The Maryland General Assembly will adjourn its 2022 legislative session tonight, concluding 90 days of lawmaking that began in January. 

With the clock ticking over the weekend, elected officials managed to get much of their work done, including garnering enough votes to override Governor Hogan’s veto of a bill to expand abortion access. Maryland’s state lawmakers have until midnight tonight to resolve the outstanding issues and bills that remain, several of which seek to reform Maryland’s criminal justice system. 

Legislators are hoping to reach an agreement today on adjustments to last year’s police reform package, including deciding whether the state attorney general should prosecute police-involved deaths. Last year’s reform package created an independent investigation unit in the state AG’s office to look into the incidents. According to the Washington Post, Attorney General Brian E. Fosh says it makes sense for his office to also prosecute the cases, instead of waiting for smaller jurisdictions to move forward. 

Another bill up for debate would postpone the creation of citizen-led accountability boards to review and discipline police. The boards were a major part of last year’s police reform package but counties have stumbled in forming them, with many far behind the summer implementation deadline.

Republican Governor Larry Hogan has pushed back against the Democratic-controlled legislature’s police reforms, pointing to rising violence in Baltimore. Hogan is calling on the General Assembly to instead pass two emergency crime bills that would crack down on illegal firearms and track the sentences judges hand down on violent crimes. 

Governor Hogan’s vetoes of several pieces of legislation proved unsuccessful over the weekend. Lawmakers gained enough votes to override Hogan on a bill to allow health practitioners besides physicians to carry out abortions and another funding paid family leave. The program, funded through a payroll tax, will make Maryland the 10th state to fund up to 12 weeks of partial paid leave for workers and will go into effect June 1. Hogan criticized the program as being an unfair burden on small business owners who have to pay higher taxes to fund it and may have to keep employees on staff who are out for nearly half a year.

In a letter alongside his veto of the Abortion Care Access Act, Hogan reminded lawmakers of his “commitment to take no action that would affect Maryland law where it concerns reproductive rights,” continuing: “The only impact that this bill would have on women’s reproductive rights would be to set back standards for women’s health care and safety.”

Additionally, despite Hogan’s objections, a bill became law that requires firearms dealers to implement new measures to prevent theft, including installing video surveillance and alarm systems. In a letter alongside the veto, Hogan said the less than 6 month timeline in which businesses are expected to comply is too quick. He wrote that the legislation was fast-tracked in the Senate, describing it as “an ill-informed policy that could result in the closure of some small business due to a blatant unwillingness to accommodate firearm dealers and gunsmiths.”
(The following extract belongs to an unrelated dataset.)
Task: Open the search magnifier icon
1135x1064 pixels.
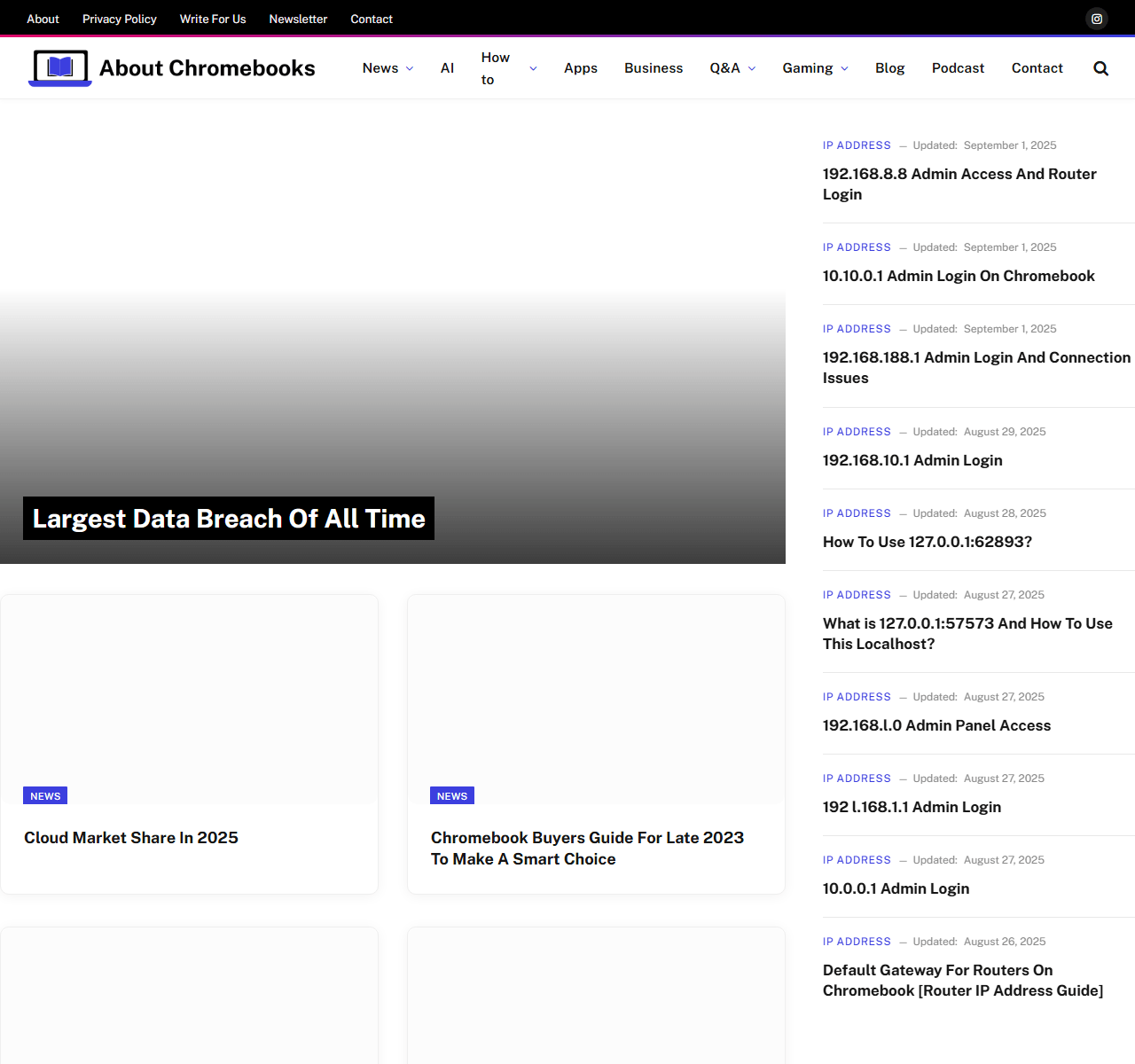Action: (1100, 68)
Lawmakers also overturned a veto on a bill that bans the police from questioning juveniles without contacting parents or providing an attorney and one that requires the state to move forward on its plan to expand MARC rail service, potentially south to Alexandria. 

In total, Hogan issued ten vetoes Friday afternoon, forcing the General Assembly to act quickly to overturn them before tonight. This is the final legislative session before Hogan leaves office early next year, when his second term ends, and one of his final opportunities to distinguish himself from the Democratic legislature.

With less than half a day left in this year’s legislative session, Maryland lawmakers passed a bill that has languished in the General Assembly for five years. The bill, introduced for the sixth time this session, will raise the minimum age for marriage in Maryland to 17-years old, and allow minors that age to marry spouses no more than four years older than them.